10.ミスの話

フィロソフィー

サッカーはミスのスポーツと言っても過言ではありません。どんなにすごい世界的な選手だってミスをします。メッシだってC.ロナウドだってシュートを外します。ドリブルで取られたりパスをミスしたりします。

育成年代でのサッカーは、どれだけ積極的にプレーして、どれだけたくさんミスをするかで成長度合いが決まります。特にサッカーを始めたばかりの幼児や低学年では、ミスを恐れずどんどんチャレンジさせる事が大切です。何がミスで何が成功かの意識もまだ無いでしょうから、この時期にブレーキをかけるような指示や、否定するような言葉がけはNGです。

コーチや親の顔色を伺って、怒られないようにプレーをする。チャレンジしない子どもはその分失敗も少ないでしょうが、自分で考える事、工夫する事もしない。そもそも、楽しくない。

これでは、何のためにサッカーをやっているのか分かりません。

子どもがシュートを外した時に、コーチが

「どこ見てシュート打ってんだよ!」

と怒ったら、その子どもが

「ゴールを見て打ちました!」

なんて笑い話がありますが、コーチの発する言葉は子どもの心にダイレクトに響きます。

選手が上達するか否かは、コーチの言動にかかっています。試合中に常にミスを指摘するコーチはどうなんでしょう。ミスを指摘するのは一番分かりやすいですよね。

「何やってんだよ!」

「あ~あ、ボール取られた!」

「またミスした!」

「なんでそこから打つんだよ!」

で、遠くからシュートを打って、ゴールが決まったのに怒っているコーチもいますからね。(驚)

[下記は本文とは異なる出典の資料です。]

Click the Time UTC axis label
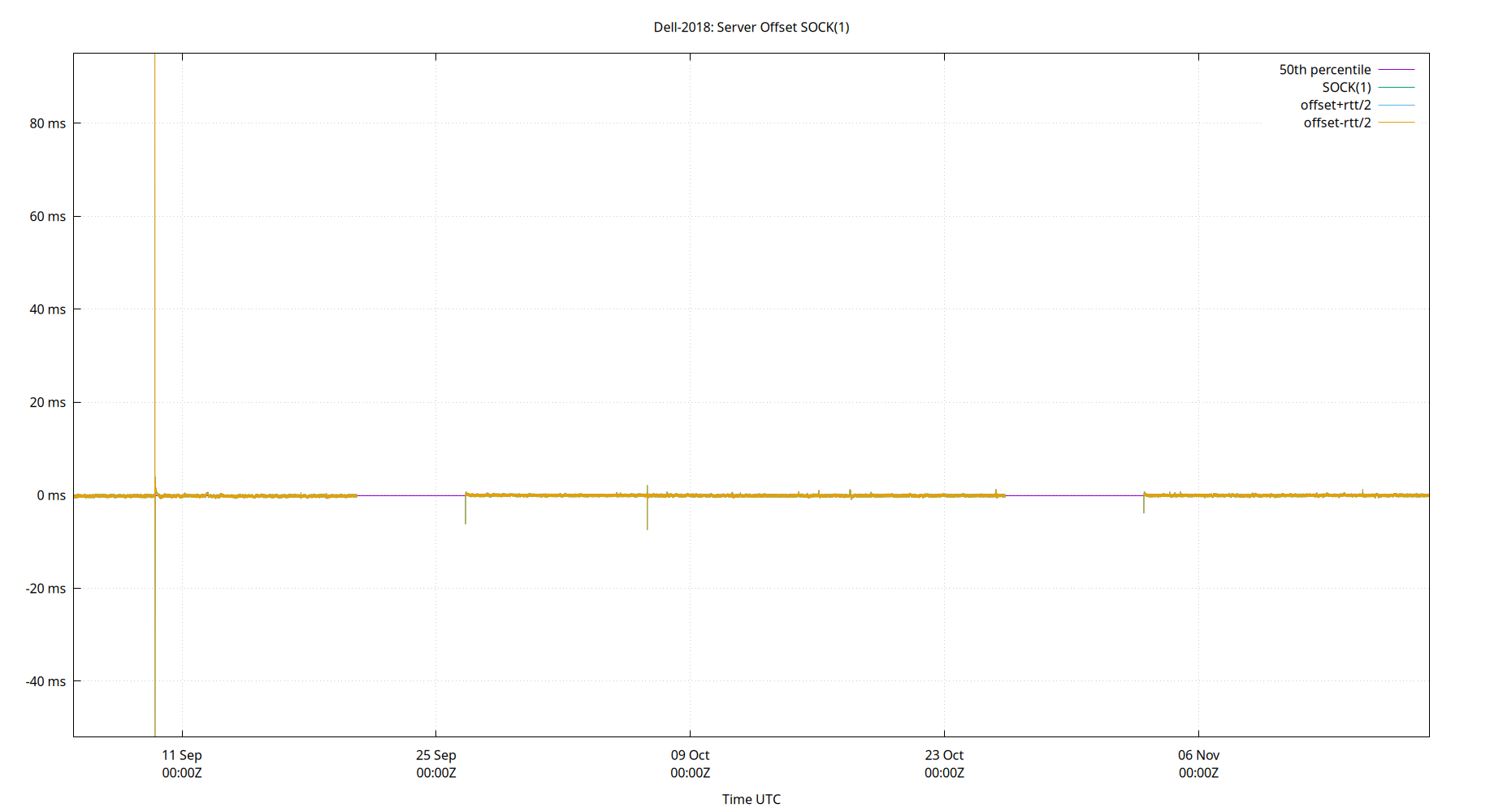1503x812 pixels. coord(751,799)
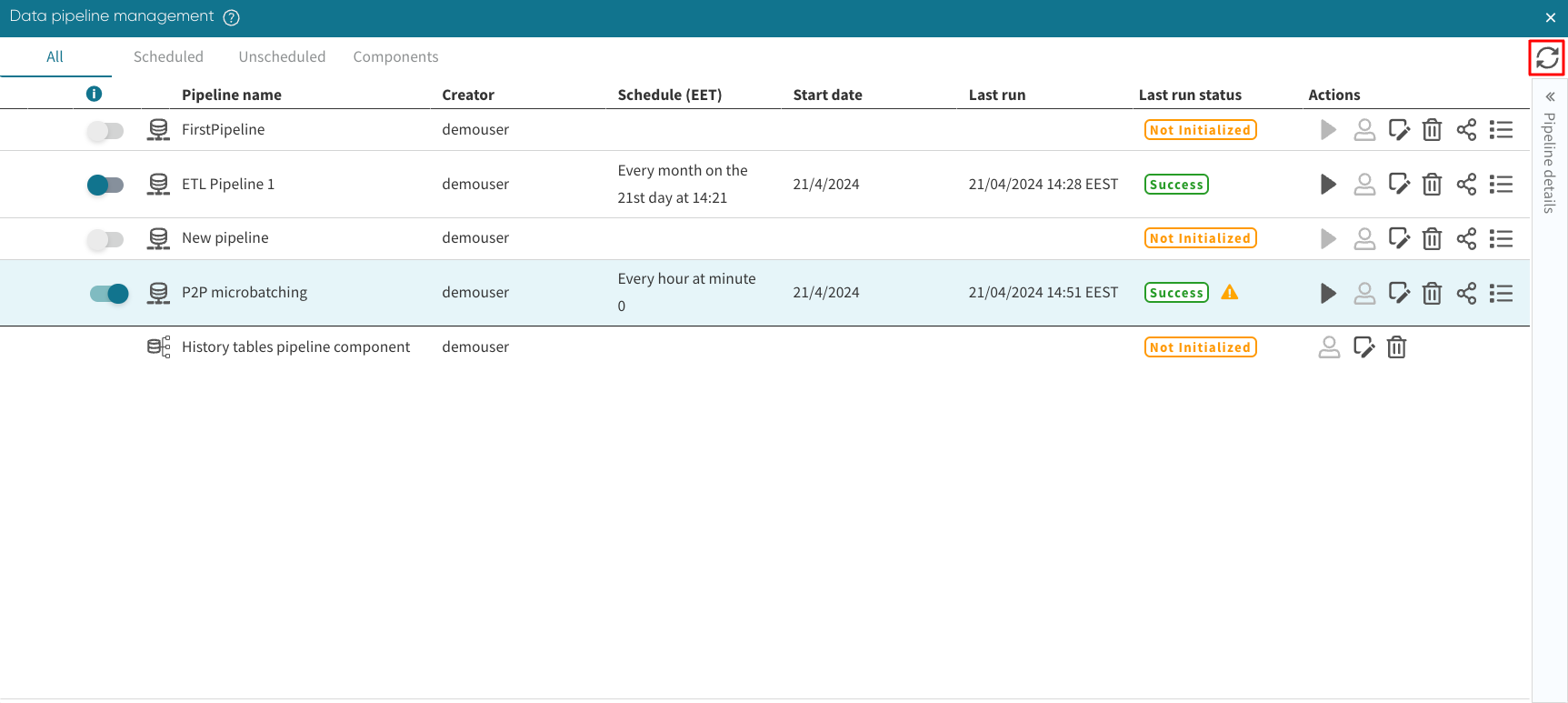Click the info icon in table header
The image size is (1568, 703).
[x=94, y=94]

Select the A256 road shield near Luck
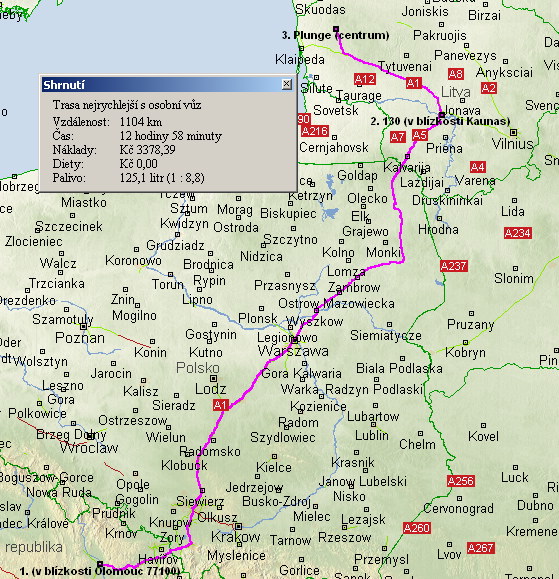pos(461,481)
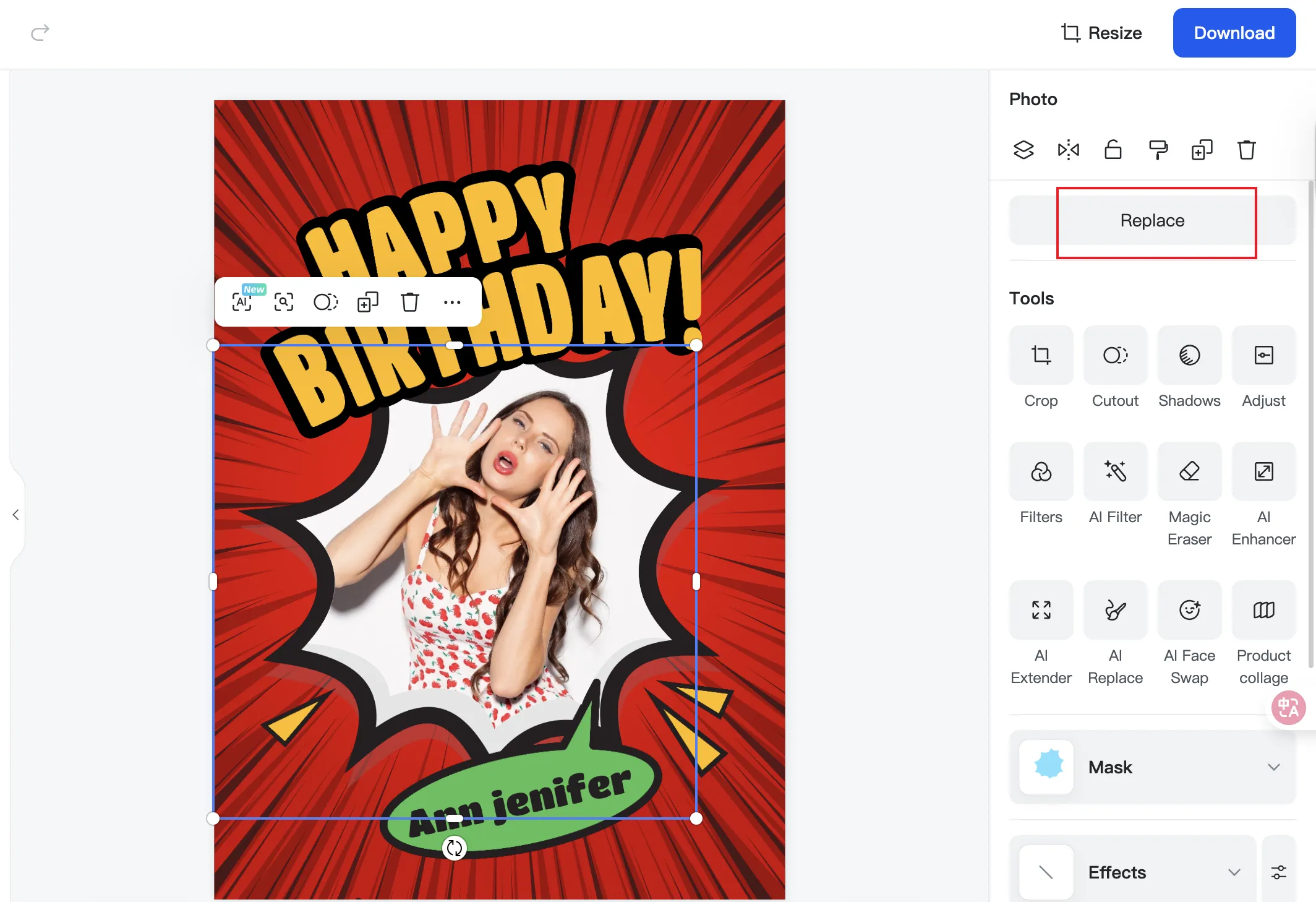1316x902 pixels.
Task: Click the Replace button
Action: click(1152, 220)
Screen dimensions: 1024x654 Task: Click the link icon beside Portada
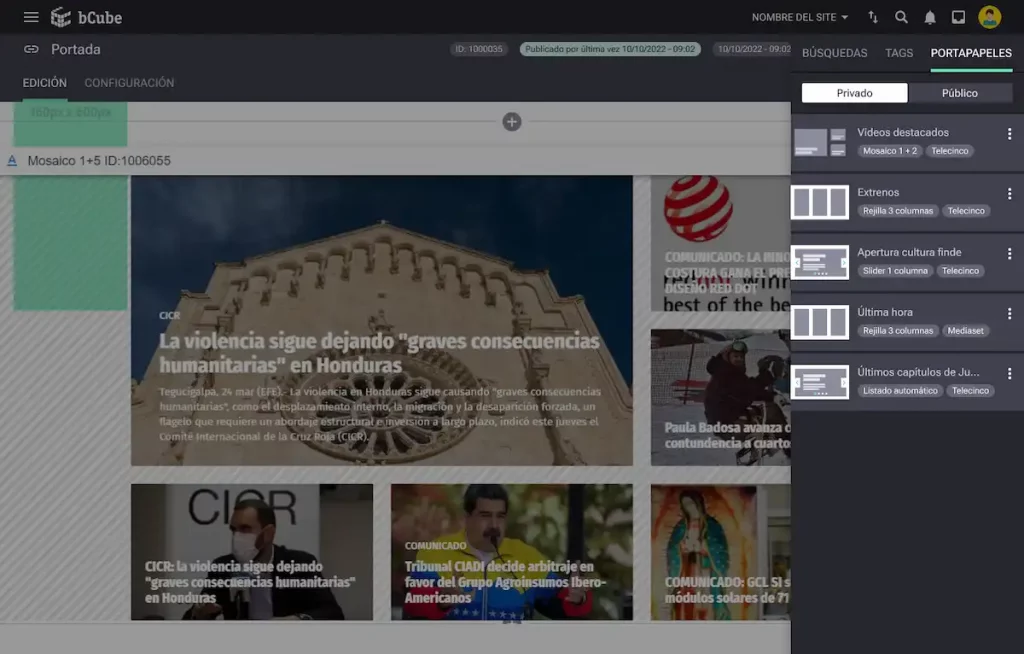pyautogui.click(x=31, y=49)
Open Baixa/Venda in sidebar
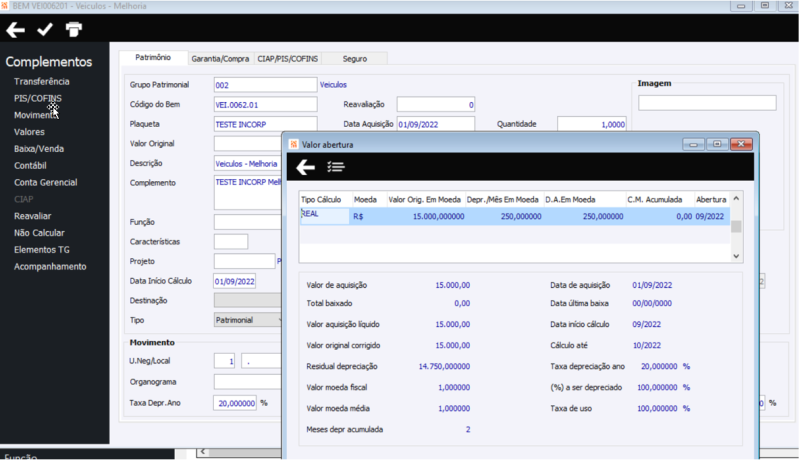 pyautogui.click(x=39, y=149)
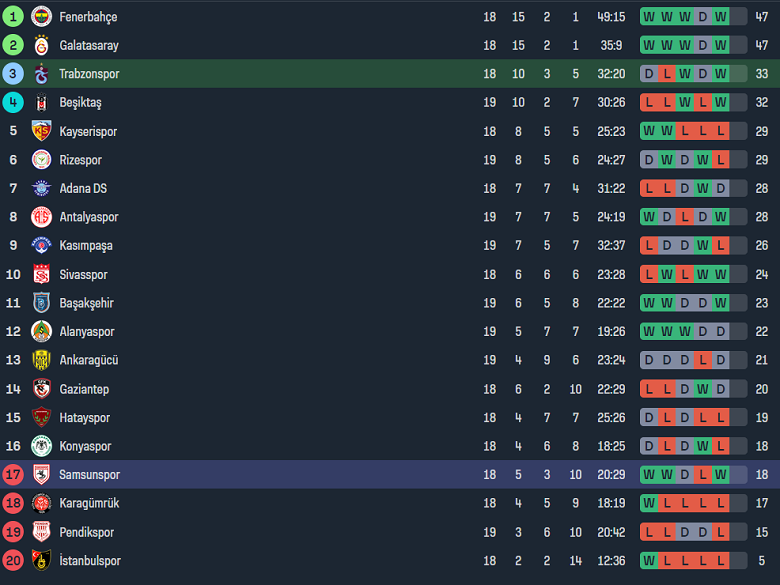Click the Samsunspor team badge
780x585 pixels.
point(41,475)
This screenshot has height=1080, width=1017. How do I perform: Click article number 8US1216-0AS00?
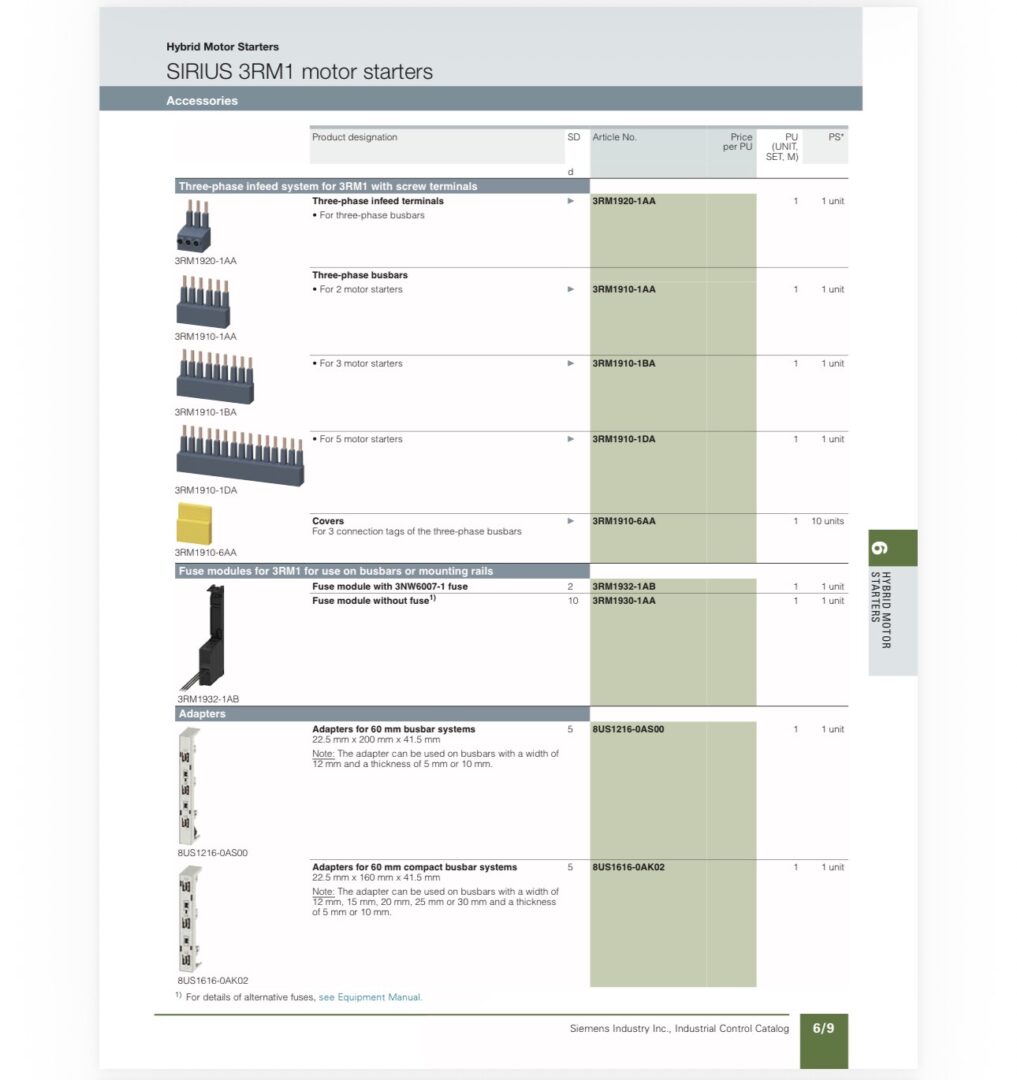[x=628, y=729]
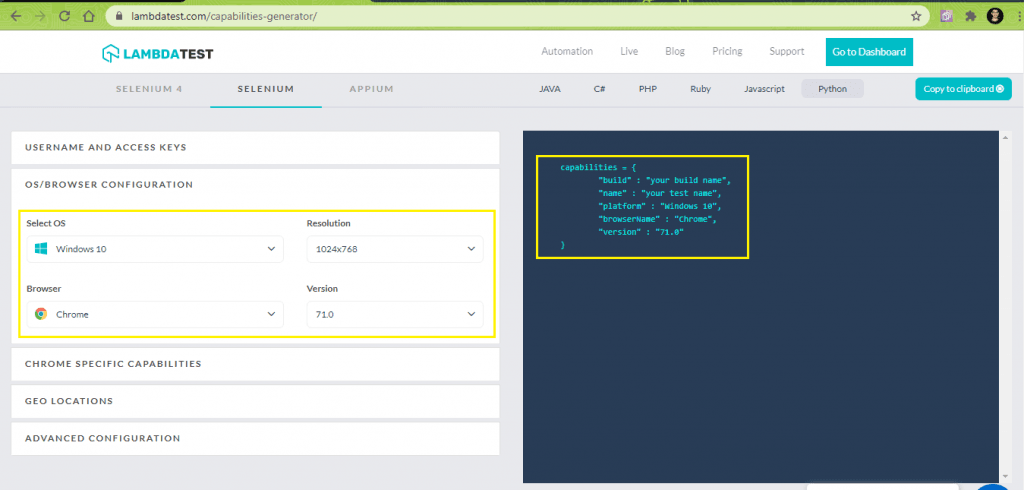The width and height of the screenshot is (1024, 490).
Task: View site info via the padlock icon
Action: tap(118, 16)
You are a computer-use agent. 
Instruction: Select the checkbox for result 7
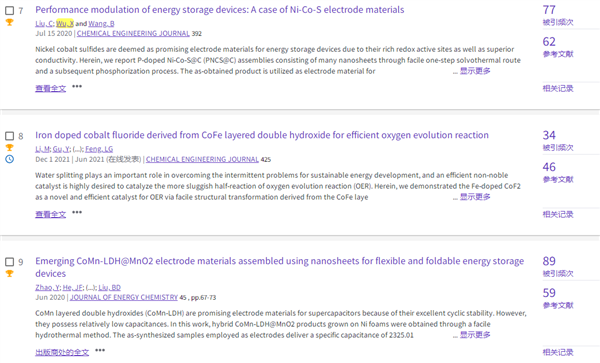(x=10, y=11)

私たちコーチは、そのミスがどのタイミングで起きているのかを知る必要があります。

それを知ることで、選手を上達させることができるのです。

一つ一つのプレーには、①観て、②判断して、③実行するという流れがあります。

①観る → ②判断する → ③実行する

①の観る所と②の判断する所でのミスは、目に見えないので分かりにくい。

③の実行する所でのミスは、成功したか失敗したかなので分かりやすい。(例:シュートを外した。パスが通らなかったなど)

そして、実はこの①観る所と②判断の所のミスが8割で③実行のミスは2割とも言われています。

あなたならどちらにアプローチしますか?

失敗したプレーをわざわざ指摘するのではなく、

そもそも観えていたのか?

その判断は良かったのか?

他の選択肢は無かったのか?

を質問することが大切です。

そして、①観る&②判断の所を特に注目し、日々のトレーニングを通して上達させるのです。もちろん、③の実行(技術)のトレーニングも怠りません。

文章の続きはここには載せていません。